Before you move in, look into their memory care policies regarding medication refusals and adjustments:
- "Who is the lead clinician overseeing medication adjustments, and how often is the medication list reviewed by a geriatric psychiatrist?" "What is your protocol if a resident refuses medication? Do you try again later, or do you document it as a 'refusal' and move on?" (You want a facility that documents the *why* of the refusal, not just the fact that it happened). "How are PRN (as-needed) medications tracked and reviewed to ensure they aren't being used as a chemical restraint?"
The Staffing Dodge: Communication and Accountability
Facilities love to talk about their "low staff-to-resident ratios." This is often a marketing fabrication. When you ask about staffing, they will tell you the *daytime* ratio. That is irrelevant. Most accidents happen during the twilight hours or the middle of the night.
You must ask these communication and staffing terms questions:
- "What is the exact ratio of caregivers to residents at 3:00 AM? Is there a licensed nurse (LPN or RN) physically on-site during that shift, or are they on-call?" "How does the morning shift receive a hand-off report from the night shift? Is it documented, or is it verbal?" (You want documented, granular reporting). "Who is in charge at 3:00 AM?" If the person you are interviewing doesn't have an immediate, specific answer, they don't know their own operations well enough to keep your loved one safe.
The Follow-Up Email: Why It Matters
Memory care is an industry built on the assumption that families won't remember the details. Because of this, documentation is your greatest weapon. If you are ever at a facility for a tour or a care conference, you must send a follow-up email immediately afterward.

It should look something like this:
"Dear [Name], thank you for the tour today. To ensure I understand your policies correctly, I am summarizing our conversation. You stated that the 3:00 AM staffing ratio is 1:12, that all behavioral incidents are documented in a clinical portal, and that you have a 48-hour internal review process for all med refusals. Please confirm that these details are correct, as we are prioritizing these specific criteria in our decision."
If they don't respond, or if they backtrack, you have your answer.
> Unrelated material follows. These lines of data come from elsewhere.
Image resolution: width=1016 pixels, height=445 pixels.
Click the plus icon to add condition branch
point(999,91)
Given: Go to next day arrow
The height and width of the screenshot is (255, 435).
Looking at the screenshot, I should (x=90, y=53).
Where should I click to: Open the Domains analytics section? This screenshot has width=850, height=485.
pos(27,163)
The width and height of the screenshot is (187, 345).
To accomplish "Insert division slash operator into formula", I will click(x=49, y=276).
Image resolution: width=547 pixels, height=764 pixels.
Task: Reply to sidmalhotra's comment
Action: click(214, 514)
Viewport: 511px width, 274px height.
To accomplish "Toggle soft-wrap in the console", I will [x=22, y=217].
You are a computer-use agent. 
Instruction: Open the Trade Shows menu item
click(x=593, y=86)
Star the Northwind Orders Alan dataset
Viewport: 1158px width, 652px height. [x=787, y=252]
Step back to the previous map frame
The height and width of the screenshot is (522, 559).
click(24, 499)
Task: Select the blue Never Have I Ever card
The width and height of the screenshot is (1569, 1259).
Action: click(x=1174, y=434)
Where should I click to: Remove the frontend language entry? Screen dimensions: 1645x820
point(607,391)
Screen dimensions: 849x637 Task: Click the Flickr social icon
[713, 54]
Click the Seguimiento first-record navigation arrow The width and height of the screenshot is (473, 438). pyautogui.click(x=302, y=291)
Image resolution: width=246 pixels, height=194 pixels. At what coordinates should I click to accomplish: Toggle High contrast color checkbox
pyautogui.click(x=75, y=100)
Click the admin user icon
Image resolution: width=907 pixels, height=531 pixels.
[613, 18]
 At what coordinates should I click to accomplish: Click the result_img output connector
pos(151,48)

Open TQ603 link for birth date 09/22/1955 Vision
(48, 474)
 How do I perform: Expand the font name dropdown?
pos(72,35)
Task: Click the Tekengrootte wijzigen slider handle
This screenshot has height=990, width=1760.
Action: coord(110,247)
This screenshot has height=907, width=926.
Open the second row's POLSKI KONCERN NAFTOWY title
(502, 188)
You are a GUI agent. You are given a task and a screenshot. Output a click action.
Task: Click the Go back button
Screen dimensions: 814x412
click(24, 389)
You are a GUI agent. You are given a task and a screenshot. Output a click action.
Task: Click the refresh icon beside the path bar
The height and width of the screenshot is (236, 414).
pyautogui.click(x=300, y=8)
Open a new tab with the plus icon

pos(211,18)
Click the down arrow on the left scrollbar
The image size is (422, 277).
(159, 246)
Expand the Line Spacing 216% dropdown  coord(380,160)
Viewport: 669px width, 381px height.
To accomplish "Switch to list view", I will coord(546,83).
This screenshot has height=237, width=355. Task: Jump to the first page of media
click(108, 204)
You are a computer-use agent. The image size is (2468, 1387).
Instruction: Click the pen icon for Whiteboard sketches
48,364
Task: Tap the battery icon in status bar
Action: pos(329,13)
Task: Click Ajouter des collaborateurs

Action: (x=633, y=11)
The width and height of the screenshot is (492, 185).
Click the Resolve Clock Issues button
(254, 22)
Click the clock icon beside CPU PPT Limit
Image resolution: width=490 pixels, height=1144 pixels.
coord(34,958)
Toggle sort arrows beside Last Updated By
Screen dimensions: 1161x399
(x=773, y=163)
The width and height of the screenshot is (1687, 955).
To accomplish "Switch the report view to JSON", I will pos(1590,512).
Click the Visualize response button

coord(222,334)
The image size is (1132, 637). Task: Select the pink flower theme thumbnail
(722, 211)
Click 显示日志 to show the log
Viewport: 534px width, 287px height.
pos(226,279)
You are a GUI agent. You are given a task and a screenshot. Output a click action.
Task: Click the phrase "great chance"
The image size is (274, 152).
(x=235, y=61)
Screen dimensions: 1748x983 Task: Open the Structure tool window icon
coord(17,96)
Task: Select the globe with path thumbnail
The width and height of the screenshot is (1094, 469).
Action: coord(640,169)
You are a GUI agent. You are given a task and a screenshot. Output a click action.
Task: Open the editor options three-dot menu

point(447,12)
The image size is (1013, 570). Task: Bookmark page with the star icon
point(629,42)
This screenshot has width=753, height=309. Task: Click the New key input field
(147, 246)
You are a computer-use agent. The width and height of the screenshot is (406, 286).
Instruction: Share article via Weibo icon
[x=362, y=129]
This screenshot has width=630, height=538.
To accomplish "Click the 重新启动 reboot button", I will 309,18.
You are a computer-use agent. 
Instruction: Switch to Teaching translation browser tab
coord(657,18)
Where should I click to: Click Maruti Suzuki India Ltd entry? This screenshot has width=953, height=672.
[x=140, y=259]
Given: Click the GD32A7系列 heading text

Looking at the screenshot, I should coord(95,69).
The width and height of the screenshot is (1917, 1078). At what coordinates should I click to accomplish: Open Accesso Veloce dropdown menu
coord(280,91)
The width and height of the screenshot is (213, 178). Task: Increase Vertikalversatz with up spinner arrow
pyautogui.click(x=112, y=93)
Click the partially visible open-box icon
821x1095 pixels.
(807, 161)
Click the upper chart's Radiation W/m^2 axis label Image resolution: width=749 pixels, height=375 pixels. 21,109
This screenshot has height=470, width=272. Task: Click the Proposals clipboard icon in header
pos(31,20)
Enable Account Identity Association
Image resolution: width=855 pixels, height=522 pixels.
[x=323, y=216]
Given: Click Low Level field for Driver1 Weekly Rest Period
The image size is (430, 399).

A facility that refuses to put their operational claims in writing is a facility that will not be held accountable when a crisis occurs.
Final Thoughts
Finding the right memory care is an act of advocacy. Do not settle for "warm and homey" marketing language. Look for the incident logs. Ask to see the training records for the night-shift staff. Question the medication protocols. And most importantly, always remember: the quality of the care is determined by what happens when the lights are dim, the cameras aren't rolling, and the families have gone home for the night.
Your loved one deserves a facility that views their behaviors as clinical events to be understood, not problems to be suppressed. Demand transparency, demand accountability, and never, ever stop asking who is in charge at 3:00 AM.